I’m sure there’s some spec somewhere that explains why they describe this thing with lat/long or a radial/distance when in fact the stupid thing is centered on the Charlotte County Airport. Why not just say that? Too simple, I guess. Participating in aviation requires learning certain things, to be sure, including the arcane language of coded weather reports and diktats from the FAA. We’re long past due to revise the thinking that requires pilots to learn and retain these silly codes. Yeah, I know; they’re the stuff of international treaties.To be fair, websites like CSC DUATS do offer a plain language tab and that’s good. They just need to be a little easier to find.
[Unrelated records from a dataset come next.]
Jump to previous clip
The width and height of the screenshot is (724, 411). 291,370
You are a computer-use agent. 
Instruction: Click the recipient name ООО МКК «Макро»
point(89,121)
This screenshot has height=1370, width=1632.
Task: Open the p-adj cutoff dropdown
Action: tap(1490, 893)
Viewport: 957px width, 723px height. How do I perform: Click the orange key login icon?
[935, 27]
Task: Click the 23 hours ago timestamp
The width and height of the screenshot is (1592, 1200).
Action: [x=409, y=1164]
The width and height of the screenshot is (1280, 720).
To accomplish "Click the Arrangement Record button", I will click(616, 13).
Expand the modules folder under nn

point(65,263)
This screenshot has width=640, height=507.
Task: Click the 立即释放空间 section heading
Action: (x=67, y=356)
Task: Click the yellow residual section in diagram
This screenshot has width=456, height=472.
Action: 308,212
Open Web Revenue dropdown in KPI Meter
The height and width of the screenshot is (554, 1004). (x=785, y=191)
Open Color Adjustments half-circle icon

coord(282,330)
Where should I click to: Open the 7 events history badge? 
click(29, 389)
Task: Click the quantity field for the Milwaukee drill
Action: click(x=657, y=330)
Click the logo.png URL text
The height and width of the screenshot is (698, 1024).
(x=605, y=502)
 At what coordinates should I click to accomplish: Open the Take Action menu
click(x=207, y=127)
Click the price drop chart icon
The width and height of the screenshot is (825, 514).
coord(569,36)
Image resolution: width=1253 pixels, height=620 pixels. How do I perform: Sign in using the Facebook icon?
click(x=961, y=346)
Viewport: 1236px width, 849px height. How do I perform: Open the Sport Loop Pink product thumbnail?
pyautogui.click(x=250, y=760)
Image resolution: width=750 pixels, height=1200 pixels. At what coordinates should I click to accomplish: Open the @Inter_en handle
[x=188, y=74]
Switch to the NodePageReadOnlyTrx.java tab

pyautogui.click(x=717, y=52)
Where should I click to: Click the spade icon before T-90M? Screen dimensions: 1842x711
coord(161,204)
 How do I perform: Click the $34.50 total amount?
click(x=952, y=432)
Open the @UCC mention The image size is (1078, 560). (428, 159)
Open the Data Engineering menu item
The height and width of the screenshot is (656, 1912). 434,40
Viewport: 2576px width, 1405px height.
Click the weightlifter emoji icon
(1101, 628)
And when the revolution gets here, I’m going to personally remove that pull-down tab that offers a sort option to include “VIP TFRs.”

I am absolutely sure that when the snowbirds start arriving next month, I will hear this on the CTAF: “Hey, there’s skydiving here? When did that happen? Why don’t they announce this stuff?” The sad thing is that pilots who express such surprise probably won’t learn from it. Once a blunderer, always a blunderer. And I say that as a recovering blunderer.